Tenue aux dépens, la société Domia sera condamnée à payer à Mme [K] une somme de 3500 euros sur le fondement de l’article 700 du code de procédure civile.
La SARL Intersité sera condamnée à garantir la société Domia à hauteur de 50 % des condamnations prononcées à son encontre au titre des dépens et des frais irrépétibles.
L’ensemble des autres demandes au titre des frais irrépétibles sera rejeté.
Enfin, la société Domia sollicite de voir écarter l’exécution provisoire de droit.

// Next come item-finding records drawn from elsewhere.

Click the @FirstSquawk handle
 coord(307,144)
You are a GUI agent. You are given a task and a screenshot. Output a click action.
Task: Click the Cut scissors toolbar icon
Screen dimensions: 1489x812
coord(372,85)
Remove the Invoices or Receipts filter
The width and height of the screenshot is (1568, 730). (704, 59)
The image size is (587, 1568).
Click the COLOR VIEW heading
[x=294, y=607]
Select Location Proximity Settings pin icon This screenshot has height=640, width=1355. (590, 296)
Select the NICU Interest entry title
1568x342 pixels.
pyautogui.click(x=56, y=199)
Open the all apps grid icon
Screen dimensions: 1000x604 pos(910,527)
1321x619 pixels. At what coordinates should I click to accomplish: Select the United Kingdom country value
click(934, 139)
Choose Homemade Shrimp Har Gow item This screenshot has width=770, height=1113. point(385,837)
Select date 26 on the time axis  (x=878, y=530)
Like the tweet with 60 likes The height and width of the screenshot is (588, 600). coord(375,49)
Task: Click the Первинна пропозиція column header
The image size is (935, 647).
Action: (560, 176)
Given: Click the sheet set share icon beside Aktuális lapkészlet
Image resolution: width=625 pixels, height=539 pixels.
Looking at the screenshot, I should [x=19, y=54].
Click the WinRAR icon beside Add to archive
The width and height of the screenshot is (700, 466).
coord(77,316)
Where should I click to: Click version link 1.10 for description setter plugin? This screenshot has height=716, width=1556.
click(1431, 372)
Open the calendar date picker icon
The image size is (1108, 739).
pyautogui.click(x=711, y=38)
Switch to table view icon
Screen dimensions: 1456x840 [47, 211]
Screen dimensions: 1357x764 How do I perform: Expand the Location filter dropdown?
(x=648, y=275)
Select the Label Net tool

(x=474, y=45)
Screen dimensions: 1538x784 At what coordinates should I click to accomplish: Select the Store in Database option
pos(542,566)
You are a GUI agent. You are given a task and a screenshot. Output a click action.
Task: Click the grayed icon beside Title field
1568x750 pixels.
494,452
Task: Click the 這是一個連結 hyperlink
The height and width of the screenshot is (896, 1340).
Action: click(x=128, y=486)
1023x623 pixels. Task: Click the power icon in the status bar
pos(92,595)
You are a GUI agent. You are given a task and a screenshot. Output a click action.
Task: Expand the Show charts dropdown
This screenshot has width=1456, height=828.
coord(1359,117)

Pour autant, l’exécution provisoire est parfaitement compatible avec la nature de l’affaire et ne sera donc pas écartée.
PAR CES MOTIFS
Le tribunal, statuant publiquement, par jugement contradictoire, mis à disposition au greffe et en premier ressort :
Condamne la société Domia à payer à Mme [G] [K] au titre de la réparation des vices affectant le parquet de son appartement, la somme de 11 056,17 euros HT ;
Condamne la société Domia à payer à Mme [G] [K] au titre de la réparation de son préjudice de jouissance, la somme de 600 euros ;
Rejette les demandes formées par Mme [G] [K] à l’encontre de la SARL Groupe Bernard – Auvergne Solemur ;
Condamne la SARL Intersité à garantir la société Domia des condamnations prononcées à son encontre à hauteur de 50 % ;
Rejette la demande de la société Domia aux fins de voir condamner la SARL Groupe Bernard – Auvergne Solemur à la relever et garantir des condamnations prononcées à son encontre ;
Dit qu’aux sommes précitées exprimées hors taxe, s’ajoutera la TVA au taux en vigueur à la date du jugement ;
Dit que la somme allouée au titre des travaux de reprise sera actualisée en fonction de l’évolution de l’indice BT01 depuis le 21 décembre 2022 jusqu’à la date du présent jugement ;
Condamne la société Domia à payer à Mme [G] [K] la somme de 3 500 euros au titre de l’article 700 du code de procédure civile ;
Rejette les autres demandes des parties formées au titre des frais irrépétibles ;
Condamne la société Domia aux dépens, comprenant les dépens de la procédure de référé incluant les frais d’expertise judiciaire ;
Condamne la SARL Intersité à garantir la société Domia des condamnations prononcées à son leur encontre au titre des dépens et de l’article 700 du code de procédure civile, à hauteur de 50 % ;
Dit n’y avoir lieu à écarter l’exécution provisoire ;
Rejette le surplus des demandes de Mme [G] [K].